In summary, between 2002 and 2010 a positive trend in daily fruit and vegetable consumption among adolescents across most countries was observed, but there is still room for improvement. A review of fruit and vegetable policies and initiatives across countries could help to explain the changes documented and help guide future strategies to increase fruit and vegetable intake among adolescents.
HBSC is an international study carried out in collaboration with WHO/EURO. The international coordinator was Professor Candace Currie, University of St. Andrews, and the databank manager was Professor Oddrun Samdal, University of Bergen. A complete list of participating countries and researchers is available on the HBSC website (http://www.hbsc.org). The data collection for each HBSC survey is funded at the national level.
A paper entitled ‘Cross-national trends in Fruit and Vegetable consumption’ was presented as part of a symposium at the International Society for Behavioural Nutrition and Physical Activity conference in San Diego in May 2014.

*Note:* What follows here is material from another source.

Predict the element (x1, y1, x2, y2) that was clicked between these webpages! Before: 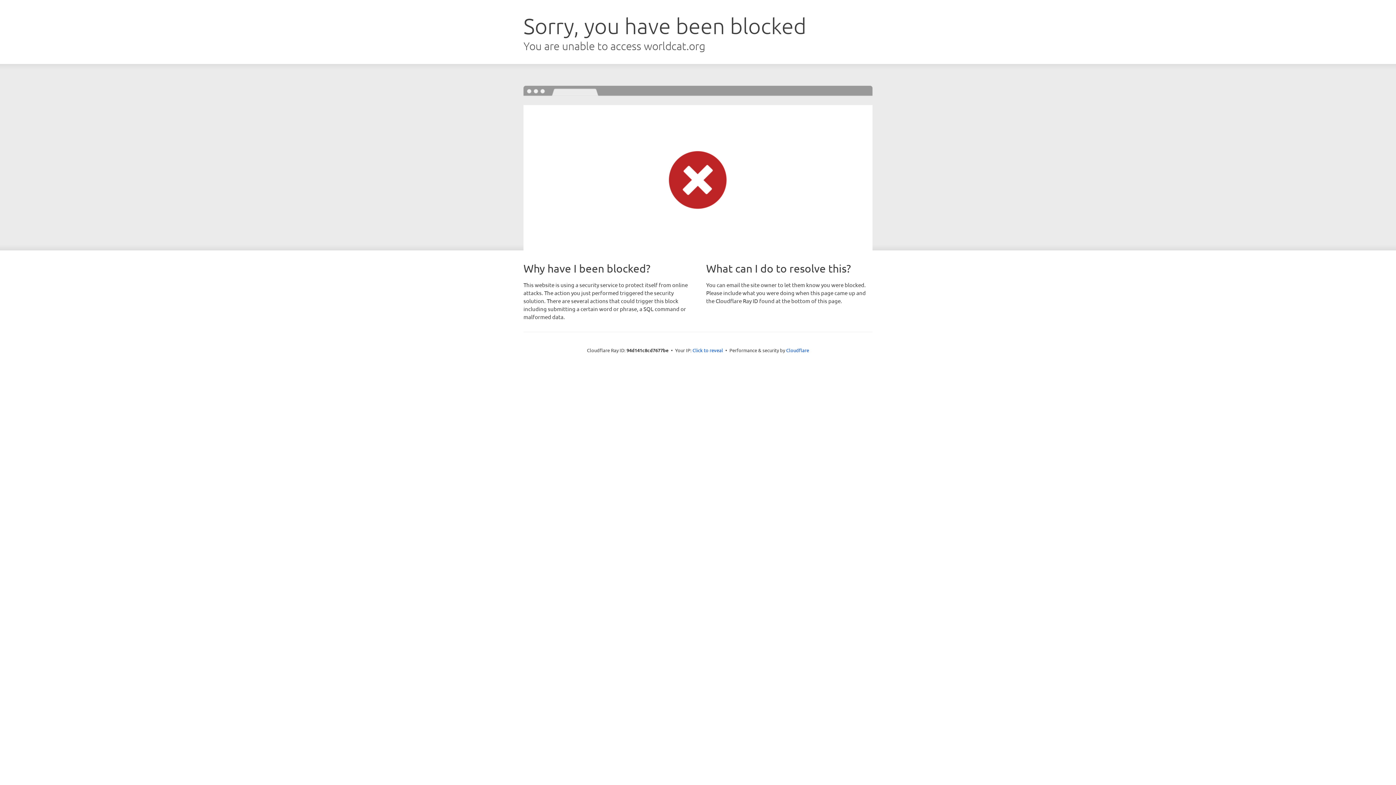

Conflicts of interest: None declared.
First study to examine trends in fruit and vegetable intake cross-nationally in nationally representative samples of 11-, 13- and 15-year-old boys and girls.
A positive trend in daily fruit and vegetable consumption among adolescents across most countries was observed between 2002 and 2010.
A few countries experienced a decline in fruit and vegetable consumption between 2002 and 2010.
Further insight into fruit and vegetable policies and initiatives across countries could help to explain changes in intake and guide future strategies to increase fruit and vegetable intake among adolescents.